## REQUIREMENT:
Read through the records. Copy each line that has the word "computer".

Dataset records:

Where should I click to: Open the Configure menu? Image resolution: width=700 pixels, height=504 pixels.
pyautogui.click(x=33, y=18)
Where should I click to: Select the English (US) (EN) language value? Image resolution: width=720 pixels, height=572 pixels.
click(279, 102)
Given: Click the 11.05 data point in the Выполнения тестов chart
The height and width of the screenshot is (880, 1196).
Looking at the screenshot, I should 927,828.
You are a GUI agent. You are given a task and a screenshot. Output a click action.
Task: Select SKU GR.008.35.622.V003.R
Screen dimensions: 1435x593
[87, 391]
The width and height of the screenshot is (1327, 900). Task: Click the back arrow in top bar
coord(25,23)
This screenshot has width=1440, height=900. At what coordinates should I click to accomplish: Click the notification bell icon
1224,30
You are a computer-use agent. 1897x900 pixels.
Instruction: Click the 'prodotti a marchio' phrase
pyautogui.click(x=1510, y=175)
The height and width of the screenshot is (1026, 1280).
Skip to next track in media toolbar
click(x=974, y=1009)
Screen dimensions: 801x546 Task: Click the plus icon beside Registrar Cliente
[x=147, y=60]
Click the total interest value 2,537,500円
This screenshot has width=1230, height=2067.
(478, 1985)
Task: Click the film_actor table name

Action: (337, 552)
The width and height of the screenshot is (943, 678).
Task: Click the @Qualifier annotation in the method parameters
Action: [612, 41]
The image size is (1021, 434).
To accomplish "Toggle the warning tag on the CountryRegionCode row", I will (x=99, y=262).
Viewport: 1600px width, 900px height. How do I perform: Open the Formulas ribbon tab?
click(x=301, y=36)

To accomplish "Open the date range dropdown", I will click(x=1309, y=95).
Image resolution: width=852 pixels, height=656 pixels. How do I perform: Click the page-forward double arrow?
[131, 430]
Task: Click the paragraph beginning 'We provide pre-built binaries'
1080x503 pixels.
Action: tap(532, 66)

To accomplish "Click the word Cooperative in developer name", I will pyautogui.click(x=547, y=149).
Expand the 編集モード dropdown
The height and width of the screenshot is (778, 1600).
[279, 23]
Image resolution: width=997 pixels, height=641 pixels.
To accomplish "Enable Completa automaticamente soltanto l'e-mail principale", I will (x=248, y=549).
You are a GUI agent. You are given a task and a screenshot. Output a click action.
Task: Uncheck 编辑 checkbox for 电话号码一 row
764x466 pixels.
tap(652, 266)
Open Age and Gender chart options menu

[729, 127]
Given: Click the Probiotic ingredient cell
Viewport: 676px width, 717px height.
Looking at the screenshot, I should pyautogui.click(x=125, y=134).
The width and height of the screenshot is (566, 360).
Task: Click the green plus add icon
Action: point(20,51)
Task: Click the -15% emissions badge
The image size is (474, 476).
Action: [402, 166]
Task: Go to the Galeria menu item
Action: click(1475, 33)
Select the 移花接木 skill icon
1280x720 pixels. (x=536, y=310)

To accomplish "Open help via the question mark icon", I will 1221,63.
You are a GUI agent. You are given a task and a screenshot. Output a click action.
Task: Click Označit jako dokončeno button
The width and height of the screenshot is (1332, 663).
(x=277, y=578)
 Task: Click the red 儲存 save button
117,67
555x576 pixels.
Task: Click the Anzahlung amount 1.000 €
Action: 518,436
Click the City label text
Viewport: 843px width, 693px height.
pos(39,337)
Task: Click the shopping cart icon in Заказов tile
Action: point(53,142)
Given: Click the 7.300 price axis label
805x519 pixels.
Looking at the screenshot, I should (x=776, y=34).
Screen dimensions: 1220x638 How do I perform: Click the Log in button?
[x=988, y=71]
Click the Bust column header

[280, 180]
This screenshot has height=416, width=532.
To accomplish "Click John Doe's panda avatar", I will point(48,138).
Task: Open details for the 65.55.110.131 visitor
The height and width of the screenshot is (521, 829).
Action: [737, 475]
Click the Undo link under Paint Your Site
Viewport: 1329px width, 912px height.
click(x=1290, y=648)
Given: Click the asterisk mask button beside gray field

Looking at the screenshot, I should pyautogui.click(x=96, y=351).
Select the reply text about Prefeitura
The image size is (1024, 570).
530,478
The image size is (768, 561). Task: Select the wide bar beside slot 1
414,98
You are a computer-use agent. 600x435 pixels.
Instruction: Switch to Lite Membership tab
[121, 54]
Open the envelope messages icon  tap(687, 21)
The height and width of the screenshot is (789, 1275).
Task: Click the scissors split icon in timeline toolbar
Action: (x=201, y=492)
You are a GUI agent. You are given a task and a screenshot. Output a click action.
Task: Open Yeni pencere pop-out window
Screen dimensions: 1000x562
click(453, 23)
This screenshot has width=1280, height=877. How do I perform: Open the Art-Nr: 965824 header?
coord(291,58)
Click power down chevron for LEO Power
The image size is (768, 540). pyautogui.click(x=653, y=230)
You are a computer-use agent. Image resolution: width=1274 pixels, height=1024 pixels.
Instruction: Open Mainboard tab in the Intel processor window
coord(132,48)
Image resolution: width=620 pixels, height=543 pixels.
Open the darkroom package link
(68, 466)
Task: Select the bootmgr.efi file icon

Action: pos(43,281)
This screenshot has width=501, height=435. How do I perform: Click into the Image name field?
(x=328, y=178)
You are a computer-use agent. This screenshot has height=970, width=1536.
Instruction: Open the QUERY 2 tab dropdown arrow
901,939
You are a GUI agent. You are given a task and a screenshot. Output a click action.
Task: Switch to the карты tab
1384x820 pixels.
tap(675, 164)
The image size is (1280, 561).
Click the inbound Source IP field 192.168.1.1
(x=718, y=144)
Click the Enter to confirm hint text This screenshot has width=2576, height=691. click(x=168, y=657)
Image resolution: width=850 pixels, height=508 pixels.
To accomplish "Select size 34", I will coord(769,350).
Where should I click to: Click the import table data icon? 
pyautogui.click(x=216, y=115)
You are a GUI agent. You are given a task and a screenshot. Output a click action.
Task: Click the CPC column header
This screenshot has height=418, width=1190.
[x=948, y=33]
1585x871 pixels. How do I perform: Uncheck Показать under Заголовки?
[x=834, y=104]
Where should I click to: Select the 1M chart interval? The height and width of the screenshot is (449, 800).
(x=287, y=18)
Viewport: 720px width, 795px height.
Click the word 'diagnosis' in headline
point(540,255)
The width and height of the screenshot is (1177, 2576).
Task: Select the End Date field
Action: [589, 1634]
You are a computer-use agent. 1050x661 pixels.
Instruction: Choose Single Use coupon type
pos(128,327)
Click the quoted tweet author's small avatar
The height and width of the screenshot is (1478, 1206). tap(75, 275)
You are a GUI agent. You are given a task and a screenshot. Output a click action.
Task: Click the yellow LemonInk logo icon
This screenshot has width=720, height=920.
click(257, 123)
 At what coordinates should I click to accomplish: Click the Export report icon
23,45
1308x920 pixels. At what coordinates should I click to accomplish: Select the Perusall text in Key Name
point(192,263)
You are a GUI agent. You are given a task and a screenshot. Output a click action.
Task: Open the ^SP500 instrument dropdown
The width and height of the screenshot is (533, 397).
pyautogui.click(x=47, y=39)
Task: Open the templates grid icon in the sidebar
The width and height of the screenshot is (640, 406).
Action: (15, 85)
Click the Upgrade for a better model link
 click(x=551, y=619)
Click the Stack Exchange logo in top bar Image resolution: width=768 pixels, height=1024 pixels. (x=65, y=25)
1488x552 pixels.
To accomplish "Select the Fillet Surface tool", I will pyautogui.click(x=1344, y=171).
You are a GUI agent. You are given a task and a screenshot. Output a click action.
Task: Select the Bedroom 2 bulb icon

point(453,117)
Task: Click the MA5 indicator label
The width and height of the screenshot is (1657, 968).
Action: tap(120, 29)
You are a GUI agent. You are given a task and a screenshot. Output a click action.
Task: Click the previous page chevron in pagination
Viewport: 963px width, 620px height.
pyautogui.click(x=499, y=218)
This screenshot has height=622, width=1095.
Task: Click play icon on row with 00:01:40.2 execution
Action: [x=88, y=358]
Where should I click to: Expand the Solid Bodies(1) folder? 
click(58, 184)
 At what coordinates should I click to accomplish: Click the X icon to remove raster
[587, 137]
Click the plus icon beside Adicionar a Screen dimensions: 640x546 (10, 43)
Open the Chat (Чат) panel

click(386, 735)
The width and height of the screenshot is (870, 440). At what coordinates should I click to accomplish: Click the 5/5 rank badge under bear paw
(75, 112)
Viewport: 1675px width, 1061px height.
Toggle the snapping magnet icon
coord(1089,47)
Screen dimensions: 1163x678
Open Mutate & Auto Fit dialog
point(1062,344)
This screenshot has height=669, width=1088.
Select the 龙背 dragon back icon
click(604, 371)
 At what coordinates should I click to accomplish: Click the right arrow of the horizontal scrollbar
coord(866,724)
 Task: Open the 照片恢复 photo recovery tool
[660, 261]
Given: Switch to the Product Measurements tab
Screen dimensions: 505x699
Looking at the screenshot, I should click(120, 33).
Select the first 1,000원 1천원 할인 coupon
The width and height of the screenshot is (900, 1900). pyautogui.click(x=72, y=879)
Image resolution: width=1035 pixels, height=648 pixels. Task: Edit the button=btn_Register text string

## TASK OUTPUT:
You are a computer-use agent. 1897x900 pixels.
You are a computer-use agent. 600x435 pixels.
You are a computer-use agent. Image resolution: width=1274 pixels, height=1024 pixels.
You are a computer-use agent. This screenshot has height=970, width=1536.
You are a computer-use agent. 1050x661 pixels.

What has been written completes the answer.